* **BRANO DI TESTO**:
┄┄┄┄┄┄┄┄┄┄
Mancano, ma è come se ci fossero: Guido Conti, Governatore Ellittico; Alessandro Bergonzoni, Procuratore Verbale; Paolo Fresu, Ministro Protoceleste; Franco Brambilla, Ministro Atlantico; Vittorio Orsenigo, Principe Asimmetrico... L’essenza della patafisica è l’assenza.
Rumori di forchette, piatti e chiacchiere. Si inizia. Saluto ai Notabili Impassibili del Faraone, ovviamente in latino, essendo la lingua ufficiale della Patafisica, scienza che si estende al di là della metafisica quanto la metafisica al di là della fisica. «Tutto è patafisico, eppure pochi lo mettono in pratica coscientemente». Dottissima prolusione del Reggente sull’odierna giornata patafisica: «Notabili Impassibili, alzatisi Sarzi, partiti dalle loro Casiraghy, come una famiglia Brambilla, si dirigono a Milano. È l’Albani, il cielo grigio, fa Fresu e il viaggio lungo...». Poi magistrale lettura integrale da parte del Prefetto Allegorico della poesia Tuberie, anno del Secondo Futurismo 1932, di Vittorio Osvaldo Tommasini, in arte Farfa. Applausi anche dagli avventori ignari di Patafisica.
┄┄┄┄┄┄┄┄┄┄
* **DATI ESERCIZIO**:
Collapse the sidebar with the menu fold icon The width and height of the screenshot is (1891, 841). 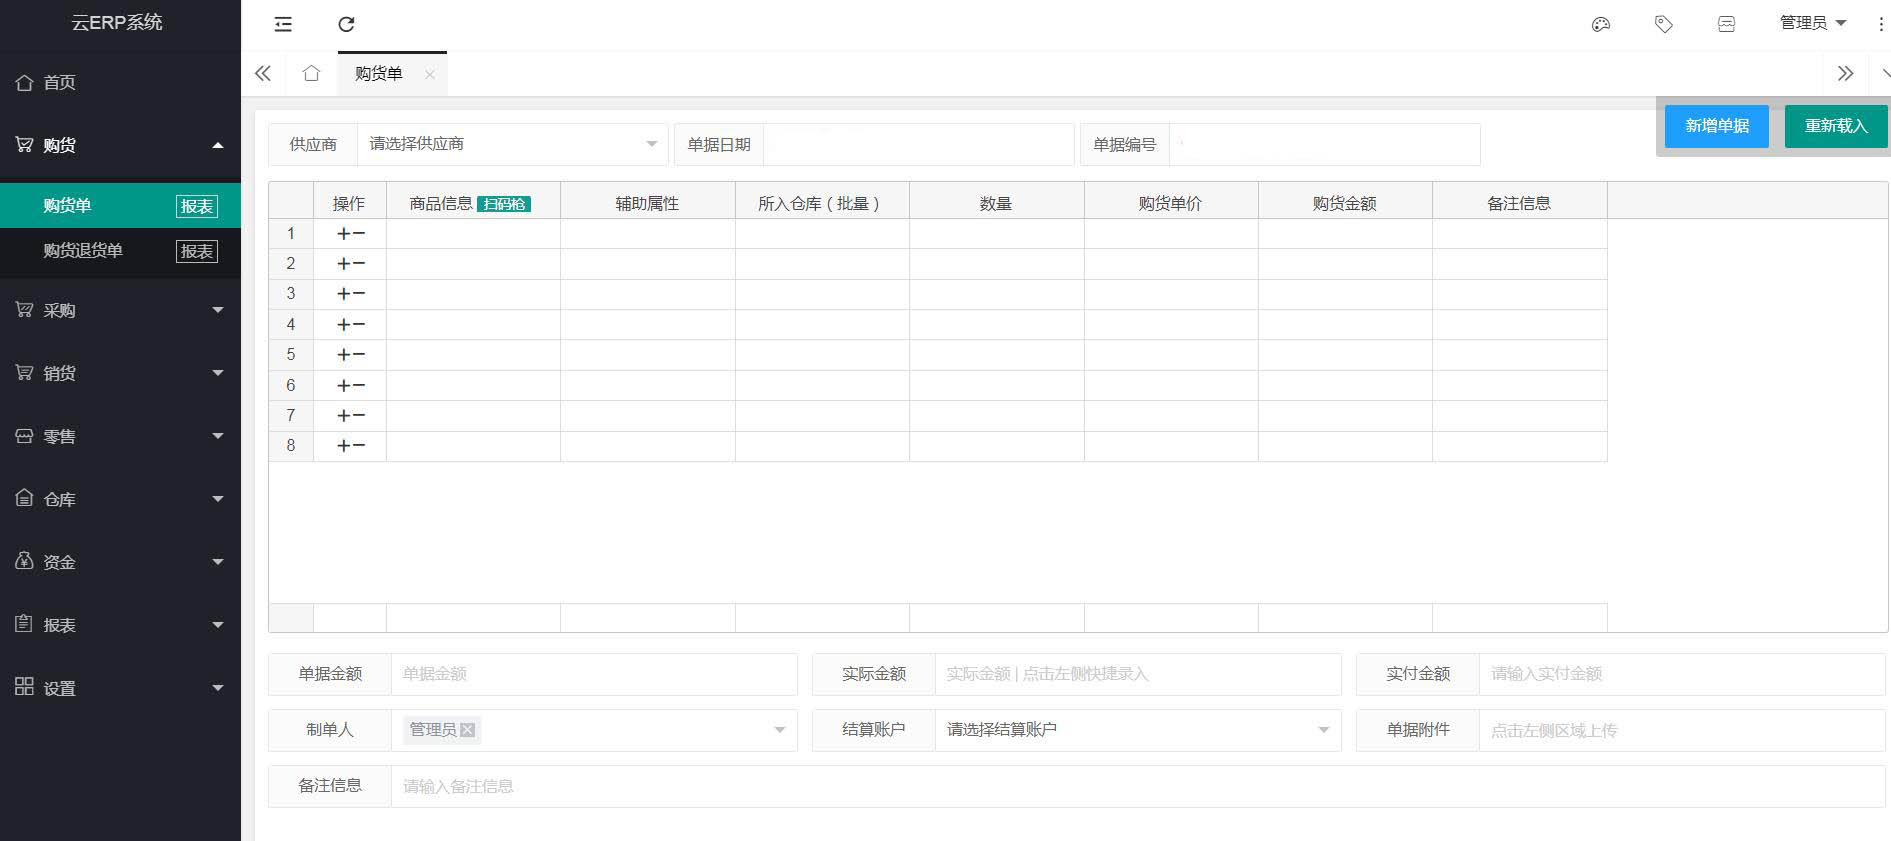[283, 24]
┄┄┄┄┄┄┄┄┄┄
* **CONSEGNA**:
Restituisci integralmente il brano sulla giornata patafisica, senza alcuna modifica.

* **RISPOSTA**:
Mancano, ma è come se ci fossero: Guido Conti, Governatore Ellittico; Alessandro Bergonzoni, Procuratore Verbale; Paolo Fresu, Ministro Protoceleste; Franco Brambilla, Ministro Atlantico; Vittorio Orsenigo, Principe Asimmetrico... L’essenza della patafisica è l’assenza.
Rumori di forchette, piatti e chiacchiere. Si inizia. Saluto ai Notabili Impassibili del Faraone, ovviamente in latino, essendo la lingua ufficiale della Patafisica, scienza che si estende al di là della metafisica quanto la metafisica al di là della fisica. «Tutto è patafisico, eppure pochi lo mettono in pratica coscientemente». Dottissima prolusione del Reggente sull’odierna giornata patafisica: «Notabili Impassibili, alzatisi Sarzi, partiti dalle loro Casiraghy, come una famiglia Brambilla, si dirigono a Milano. È l’Albani, il cielo grigio, fa Fresu e il viaggio lungo...». Poi magistrale lettura integrale da parte del Prefetto Allegorico della poesia Tuberie, anno del Secondo Futurismo 1932, di Vittorio Osvaldo Tommasini, in arte Farfa. Applausi anche dagli avventori ignari di Patafisica.